**Exercise directions**
Quote the data exactly, from the line containing "Where should I click to: Click the Отмена" through the line containing "will (208, 553).", and include nothing beyond those lines.

**Record set**
□ □ □ □ □
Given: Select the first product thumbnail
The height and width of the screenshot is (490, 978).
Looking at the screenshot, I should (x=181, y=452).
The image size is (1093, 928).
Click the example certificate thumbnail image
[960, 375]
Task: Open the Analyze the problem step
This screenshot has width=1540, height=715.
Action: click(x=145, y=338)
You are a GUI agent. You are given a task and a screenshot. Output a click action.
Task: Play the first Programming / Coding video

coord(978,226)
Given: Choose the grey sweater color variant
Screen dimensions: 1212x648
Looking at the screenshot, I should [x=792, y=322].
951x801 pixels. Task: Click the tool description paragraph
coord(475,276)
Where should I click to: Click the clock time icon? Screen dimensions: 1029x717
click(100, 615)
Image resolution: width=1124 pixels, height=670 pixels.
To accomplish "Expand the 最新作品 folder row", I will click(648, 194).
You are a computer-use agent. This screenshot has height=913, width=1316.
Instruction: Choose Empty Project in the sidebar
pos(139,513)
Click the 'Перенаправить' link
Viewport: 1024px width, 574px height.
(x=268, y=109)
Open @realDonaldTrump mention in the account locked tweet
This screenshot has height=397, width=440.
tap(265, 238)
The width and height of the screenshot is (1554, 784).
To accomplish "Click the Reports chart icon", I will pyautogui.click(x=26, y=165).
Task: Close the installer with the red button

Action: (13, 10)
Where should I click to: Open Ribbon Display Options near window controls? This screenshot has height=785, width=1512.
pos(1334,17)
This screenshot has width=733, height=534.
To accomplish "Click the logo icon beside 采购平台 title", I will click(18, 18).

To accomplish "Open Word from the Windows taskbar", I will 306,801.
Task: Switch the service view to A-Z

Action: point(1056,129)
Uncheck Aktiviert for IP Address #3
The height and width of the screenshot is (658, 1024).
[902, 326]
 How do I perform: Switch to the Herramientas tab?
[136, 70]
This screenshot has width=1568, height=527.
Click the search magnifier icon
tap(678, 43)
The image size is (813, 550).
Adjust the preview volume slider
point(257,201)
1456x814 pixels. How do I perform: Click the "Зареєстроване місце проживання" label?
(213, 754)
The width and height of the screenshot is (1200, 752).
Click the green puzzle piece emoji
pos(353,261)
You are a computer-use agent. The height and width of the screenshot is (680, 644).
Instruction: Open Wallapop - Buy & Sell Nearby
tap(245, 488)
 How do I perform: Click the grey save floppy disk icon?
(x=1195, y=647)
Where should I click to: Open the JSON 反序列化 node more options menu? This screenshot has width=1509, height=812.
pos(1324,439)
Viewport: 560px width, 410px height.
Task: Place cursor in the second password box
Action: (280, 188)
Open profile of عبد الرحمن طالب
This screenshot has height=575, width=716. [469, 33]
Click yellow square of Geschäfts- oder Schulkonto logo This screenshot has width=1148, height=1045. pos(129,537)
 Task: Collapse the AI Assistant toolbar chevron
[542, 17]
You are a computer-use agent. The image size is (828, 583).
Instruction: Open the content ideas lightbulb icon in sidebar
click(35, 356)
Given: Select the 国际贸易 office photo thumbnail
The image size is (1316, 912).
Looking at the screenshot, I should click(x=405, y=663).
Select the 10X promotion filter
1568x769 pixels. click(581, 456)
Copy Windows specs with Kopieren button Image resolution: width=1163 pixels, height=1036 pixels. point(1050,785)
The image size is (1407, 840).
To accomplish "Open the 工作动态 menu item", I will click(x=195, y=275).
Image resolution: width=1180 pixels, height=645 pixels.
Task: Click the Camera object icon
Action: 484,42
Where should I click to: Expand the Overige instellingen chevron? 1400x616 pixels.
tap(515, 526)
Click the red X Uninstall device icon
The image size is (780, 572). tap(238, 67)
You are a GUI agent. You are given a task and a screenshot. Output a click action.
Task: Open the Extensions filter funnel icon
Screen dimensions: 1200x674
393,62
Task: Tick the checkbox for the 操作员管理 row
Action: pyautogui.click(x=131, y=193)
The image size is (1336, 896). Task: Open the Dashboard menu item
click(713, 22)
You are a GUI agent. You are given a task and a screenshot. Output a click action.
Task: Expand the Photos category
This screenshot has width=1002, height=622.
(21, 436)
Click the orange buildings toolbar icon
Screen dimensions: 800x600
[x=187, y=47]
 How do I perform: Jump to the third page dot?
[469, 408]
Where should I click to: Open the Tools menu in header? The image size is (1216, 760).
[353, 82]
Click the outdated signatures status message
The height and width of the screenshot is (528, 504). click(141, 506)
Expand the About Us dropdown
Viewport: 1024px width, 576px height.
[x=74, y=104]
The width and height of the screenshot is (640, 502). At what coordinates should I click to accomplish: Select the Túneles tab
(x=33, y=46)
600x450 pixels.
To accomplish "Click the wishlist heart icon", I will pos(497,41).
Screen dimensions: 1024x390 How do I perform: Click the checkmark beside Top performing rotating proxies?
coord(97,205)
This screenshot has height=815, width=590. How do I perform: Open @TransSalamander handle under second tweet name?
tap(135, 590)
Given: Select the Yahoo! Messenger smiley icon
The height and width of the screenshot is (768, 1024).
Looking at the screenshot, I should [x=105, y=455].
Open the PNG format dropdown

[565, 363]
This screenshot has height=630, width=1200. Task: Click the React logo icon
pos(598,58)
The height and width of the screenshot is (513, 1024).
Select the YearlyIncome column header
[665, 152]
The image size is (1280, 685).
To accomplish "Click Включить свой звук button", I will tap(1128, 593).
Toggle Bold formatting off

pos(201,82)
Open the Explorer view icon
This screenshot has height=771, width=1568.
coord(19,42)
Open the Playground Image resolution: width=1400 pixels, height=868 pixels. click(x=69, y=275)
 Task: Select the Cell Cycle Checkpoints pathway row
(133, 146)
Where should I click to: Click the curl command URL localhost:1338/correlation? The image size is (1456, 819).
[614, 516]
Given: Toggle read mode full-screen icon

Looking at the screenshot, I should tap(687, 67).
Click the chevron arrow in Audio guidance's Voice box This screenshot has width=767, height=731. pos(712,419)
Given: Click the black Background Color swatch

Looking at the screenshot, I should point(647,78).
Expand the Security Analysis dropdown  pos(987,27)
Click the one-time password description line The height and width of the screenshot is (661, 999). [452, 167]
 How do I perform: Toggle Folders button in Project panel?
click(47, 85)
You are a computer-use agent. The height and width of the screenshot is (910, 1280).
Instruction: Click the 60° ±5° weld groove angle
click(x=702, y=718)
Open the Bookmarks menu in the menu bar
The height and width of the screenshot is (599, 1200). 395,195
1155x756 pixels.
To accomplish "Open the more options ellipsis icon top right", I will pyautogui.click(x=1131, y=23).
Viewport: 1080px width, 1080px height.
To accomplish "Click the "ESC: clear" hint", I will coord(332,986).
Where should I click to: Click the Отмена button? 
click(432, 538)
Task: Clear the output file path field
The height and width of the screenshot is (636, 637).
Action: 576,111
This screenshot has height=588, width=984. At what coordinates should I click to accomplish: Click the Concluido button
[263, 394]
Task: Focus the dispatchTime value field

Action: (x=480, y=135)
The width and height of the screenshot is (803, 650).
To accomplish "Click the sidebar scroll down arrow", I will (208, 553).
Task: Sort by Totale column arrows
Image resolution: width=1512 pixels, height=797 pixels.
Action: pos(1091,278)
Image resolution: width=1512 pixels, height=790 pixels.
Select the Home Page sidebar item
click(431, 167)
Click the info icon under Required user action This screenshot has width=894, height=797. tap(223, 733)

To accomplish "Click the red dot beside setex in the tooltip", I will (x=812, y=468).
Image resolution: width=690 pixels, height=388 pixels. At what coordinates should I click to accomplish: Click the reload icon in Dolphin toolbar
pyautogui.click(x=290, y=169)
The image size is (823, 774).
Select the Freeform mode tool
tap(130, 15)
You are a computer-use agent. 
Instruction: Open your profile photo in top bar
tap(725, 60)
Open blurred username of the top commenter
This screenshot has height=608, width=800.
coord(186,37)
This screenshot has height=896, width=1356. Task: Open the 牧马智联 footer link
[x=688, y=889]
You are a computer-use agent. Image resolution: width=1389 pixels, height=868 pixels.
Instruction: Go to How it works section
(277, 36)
□ □ □ □ □
**Expected answer**
Where should I click to: Click the Отмена button? 
click(432, 538)
Task: Clear the output file path field
The height and width of the screenshot is (636, 637).
Action: 576,111
This screenshot has height=588, width=984. At what coordinates should I click to accomplish: Click the Concluido button
[263, 394]
Task: Focus the dispatchTime value field

Action: (x=480, y=135)
The width and height of the screenshot is (803, 650).
To accomplish "Click the sidebar scroll down arrow", I will (208, 553).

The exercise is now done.